This week, we have chosen to look at ‘Paper People’ by Harry Baker, a spoken-word poet and UK Poetry Slam Champion in 2015. WhatsOnStage described his collection as an “adventure of poems, puns and pole-dancing, German raps and gangsta maths”. The content of his work is certainly varied and eclectic.
‘Paper People’ is one of Baker’s most successful poems, particularly because it takes the extended metaphor of a paper world and combines it with notions particularly relevant to modern politics and current affairs.
The poem begins with a barrage of consonance and alliteration. “I’d probably prop up proper pop-up purple paper people with a proper pop-up purple people paperclip” displays the sorts of tongue-twisters that are prevalent in Baker’s pieces. The dramatic imagery of a world built from paper, both delicate and dangerous, is interspersed with some amusing dad-jokes and puns, such as getting “stuck in traffic on the A4” or fearing “Jack the Paper-Ripper”.
Having built this atmosphere of light amusement and cultural commentary, the more meaningful observations about the unreliability and shadiness of politicians and the media are easier for an audience to accept. These messages are somewhat masked by a gloss of light-heartedness. Yet the reflections about a “pompous paper parliament who remained out of touch / and who ignored the people’s protests about all the paper cuts” are particularly relevant post-Cameron and Osborne as the futures of public services such as the NHS are in jeopardy, and “paper piggy bankers pocketing more than they need” displays such fatcats and alleged tax-dodging covered almost daily in the broadsheets. This poem essentially sums up the themes of Britain’s national newspapers in just over three minutes.
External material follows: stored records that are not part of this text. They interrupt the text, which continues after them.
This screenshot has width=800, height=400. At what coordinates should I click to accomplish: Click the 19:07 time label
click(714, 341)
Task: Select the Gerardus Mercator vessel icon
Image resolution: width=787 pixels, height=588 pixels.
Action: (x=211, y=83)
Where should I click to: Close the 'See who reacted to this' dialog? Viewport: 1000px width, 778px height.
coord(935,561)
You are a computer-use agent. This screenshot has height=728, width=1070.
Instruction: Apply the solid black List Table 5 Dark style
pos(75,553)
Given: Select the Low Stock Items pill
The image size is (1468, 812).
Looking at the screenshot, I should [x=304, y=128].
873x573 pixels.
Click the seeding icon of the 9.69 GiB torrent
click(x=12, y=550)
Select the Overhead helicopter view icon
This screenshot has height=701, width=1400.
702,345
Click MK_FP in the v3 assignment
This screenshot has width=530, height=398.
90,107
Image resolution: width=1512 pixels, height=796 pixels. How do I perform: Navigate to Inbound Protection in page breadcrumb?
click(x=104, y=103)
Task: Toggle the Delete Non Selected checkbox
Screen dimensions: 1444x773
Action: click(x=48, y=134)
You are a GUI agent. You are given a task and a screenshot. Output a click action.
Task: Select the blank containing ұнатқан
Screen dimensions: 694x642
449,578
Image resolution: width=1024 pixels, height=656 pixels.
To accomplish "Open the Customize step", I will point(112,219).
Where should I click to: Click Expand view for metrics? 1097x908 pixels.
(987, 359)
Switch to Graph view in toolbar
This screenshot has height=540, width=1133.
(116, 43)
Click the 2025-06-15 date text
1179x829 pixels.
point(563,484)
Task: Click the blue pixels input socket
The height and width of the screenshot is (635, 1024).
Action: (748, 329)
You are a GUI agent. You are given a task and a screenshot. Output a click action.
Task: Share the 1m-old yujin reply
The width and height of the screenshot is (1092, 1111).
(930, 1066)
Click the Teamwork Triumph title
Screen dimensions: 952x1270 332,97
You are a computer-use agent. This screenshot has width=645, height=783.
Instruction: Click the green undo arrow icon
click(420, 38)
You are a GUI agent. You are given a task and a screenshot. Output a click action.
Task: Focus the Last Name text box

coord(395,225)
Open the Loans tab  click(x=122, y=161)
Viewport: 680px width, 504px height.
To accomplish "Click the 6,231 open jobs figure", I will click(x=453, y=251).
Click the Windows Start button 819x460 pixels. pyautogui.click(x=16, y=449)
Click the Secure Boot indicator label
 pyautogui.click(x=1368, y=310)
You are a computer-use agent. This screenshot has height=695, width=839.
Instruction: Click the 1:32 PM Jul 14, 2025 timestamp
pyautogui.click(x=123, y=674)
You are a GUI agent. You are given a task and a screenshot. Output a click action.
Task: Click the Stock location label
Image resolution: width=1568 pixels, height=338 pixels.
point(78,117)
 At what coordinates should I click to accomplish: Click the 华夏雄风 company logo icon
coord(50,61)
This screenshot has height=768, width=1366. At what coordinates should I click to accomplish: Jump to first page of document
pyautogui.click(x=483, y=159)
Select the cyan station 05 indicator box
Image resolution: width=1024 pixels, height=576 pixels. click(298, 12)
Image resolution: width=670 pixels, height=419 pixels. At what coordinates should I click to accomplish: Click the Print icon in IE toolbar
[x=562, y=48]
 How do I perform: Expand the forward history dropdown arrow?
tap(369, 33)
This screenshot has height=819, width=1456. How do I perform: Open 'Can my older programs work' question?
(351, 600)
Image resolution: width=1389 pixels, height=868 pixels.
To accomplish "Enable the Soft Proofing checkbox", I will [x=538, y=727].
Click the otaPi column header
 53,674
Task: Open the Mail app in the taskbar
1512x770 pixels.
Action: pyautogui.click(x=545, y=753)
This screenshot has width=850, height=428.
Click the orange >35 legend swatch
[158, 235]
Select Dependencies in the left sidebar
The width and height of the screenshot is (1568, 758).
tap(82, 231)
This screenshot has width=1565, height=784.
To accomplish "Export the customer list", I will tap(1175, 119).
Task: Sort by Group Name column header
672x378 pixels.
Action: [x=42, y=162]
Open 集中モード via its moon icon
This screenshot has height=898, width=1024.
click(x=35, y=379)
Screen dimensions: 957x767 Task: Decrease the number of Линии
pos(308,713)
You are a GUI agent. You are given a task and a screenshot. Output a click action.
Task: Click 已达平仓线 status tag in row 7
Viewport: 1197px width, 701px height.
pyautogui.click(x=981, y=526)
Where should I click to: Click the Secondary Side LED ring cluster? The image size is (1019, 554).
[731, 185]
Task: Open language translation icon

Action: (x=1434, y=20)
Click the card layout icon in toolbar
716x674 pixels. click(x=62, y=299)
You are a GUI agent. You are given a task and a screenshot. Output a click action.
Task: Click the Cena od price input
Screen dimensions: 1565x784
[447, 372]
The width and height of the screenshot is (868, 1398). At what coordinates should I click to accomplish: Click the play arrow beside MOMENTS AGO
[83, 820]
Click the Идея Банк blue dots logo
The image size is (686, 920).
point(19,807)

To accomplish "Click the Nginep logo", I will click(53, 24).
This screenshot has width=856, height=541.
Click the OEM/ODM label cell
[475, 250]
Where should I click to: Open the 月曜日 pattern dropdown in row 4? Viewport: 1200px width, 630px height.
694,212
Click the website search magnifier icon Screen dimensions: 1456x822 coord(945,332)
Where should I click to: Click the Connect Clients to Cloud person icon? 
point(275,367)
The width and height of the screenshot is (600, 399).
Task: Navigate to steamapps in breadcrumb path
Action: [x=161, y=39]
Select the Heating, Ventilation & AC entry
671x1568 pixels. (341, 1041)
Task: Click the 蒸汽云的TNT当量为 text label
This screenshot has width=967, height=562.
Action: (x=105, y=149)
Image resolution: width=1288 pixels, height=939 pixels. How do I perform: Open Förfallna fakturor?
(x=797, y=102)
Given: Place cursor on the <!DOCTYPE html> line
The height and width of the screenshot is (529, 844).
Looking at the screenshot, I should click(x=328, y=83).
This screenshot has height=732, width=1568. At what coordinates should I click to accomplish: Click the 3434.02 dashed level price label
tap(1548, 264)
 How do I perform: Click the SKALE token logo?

It isn’t just the UK that’s relevant either. Though ‘Paper People’ was written a few years ago now, America’s “pre-emptive police” are still under global scrutiny after many instances of racial violence. Phrases such as “the greater shame is that it always seems to stay the same / what changes is who’s in power choosing how to lay the blame” contain inner rhyme, wordplay and, above all, a compelling rhythm that drives the poem through to its end. It is surprising that the alliteration of the letter ‘P’ manages to work all the way through the poem without becoming contrived, but this is where Baker stands out from other spoken-word and emcee poets; he varies spates of furious sentences with reflective pauses, allowing audiences to digest the words.
As the piece draws to a close, we are surprised yet again by the mention of prayer, producing an unexpected change of tone. Baker comments that his grandparents “have taken time out of their morning to pray for me / that’s 7892 days straight of someone checking I’m okay.” These personal touches, along with the final optimistic note that “even if the whole world fell apart then we’d still make it through”, give ‘Paper People’ an unanticipated resonance, and a relevance which is rarely accomplished so well in the poetry of today.